• [What is needed]
Find the line with "Task: Click Disable account" in the data below. Repeat it and every line after it up to the end, exactly, but drop the pictures.

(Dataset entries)
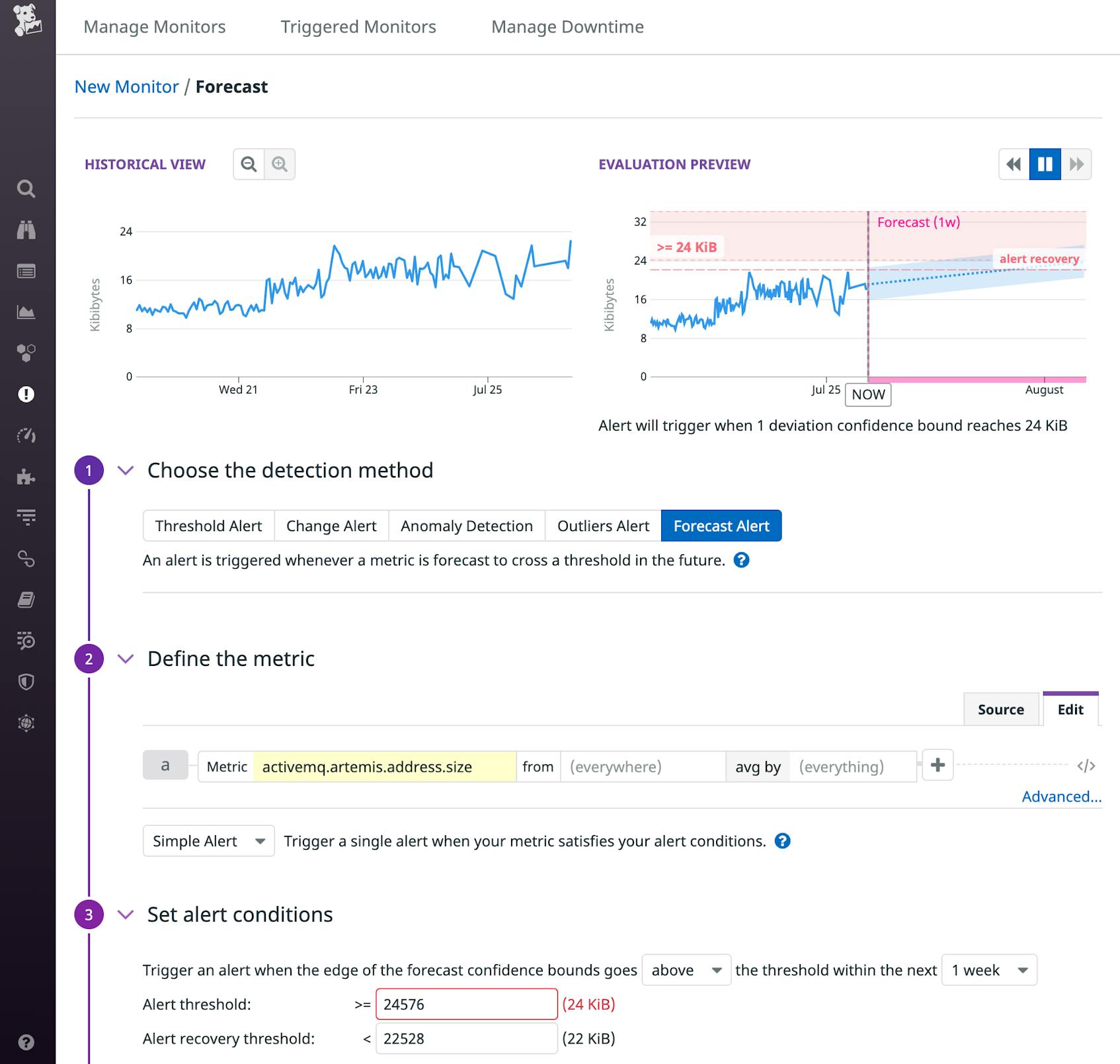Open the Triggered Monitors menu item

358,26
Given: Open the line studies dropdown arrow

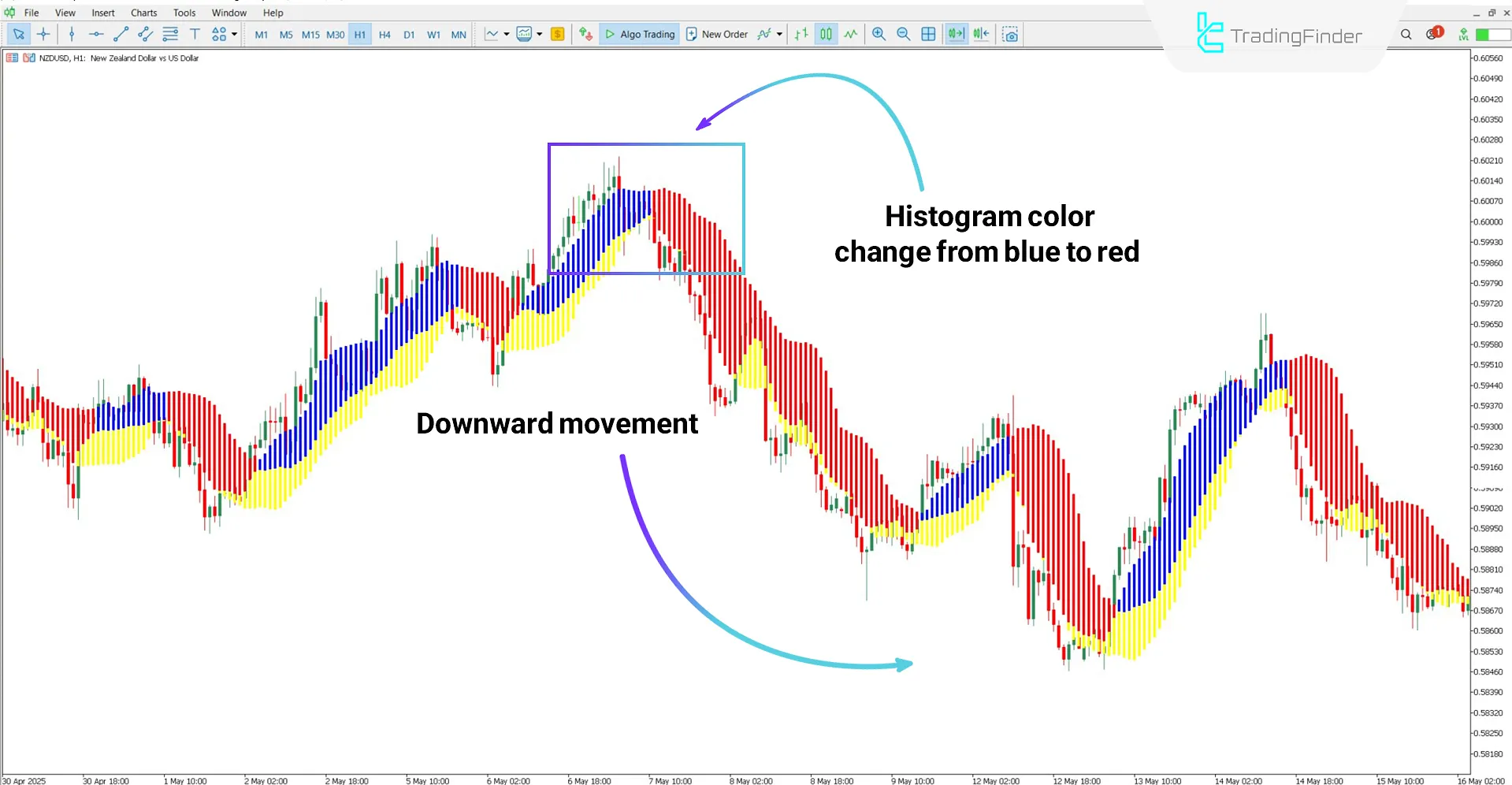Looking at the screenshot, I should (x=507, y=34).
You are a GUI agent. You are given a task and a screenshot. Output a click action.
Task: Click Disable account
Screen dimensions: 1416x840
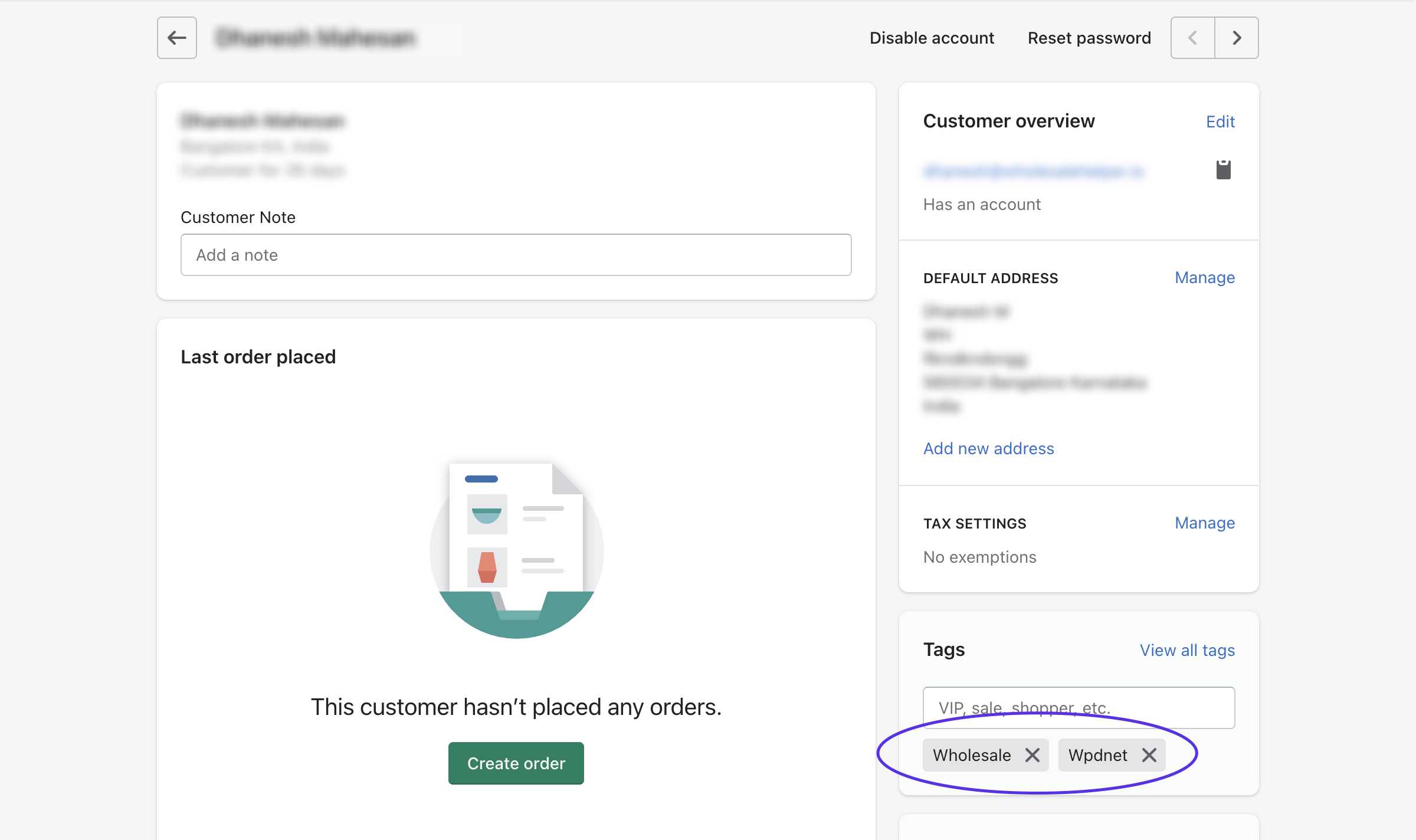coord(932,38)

• [Exercise answer]
Task: Click Disable account
Screen dimensions: 1416x840
coord(932,38)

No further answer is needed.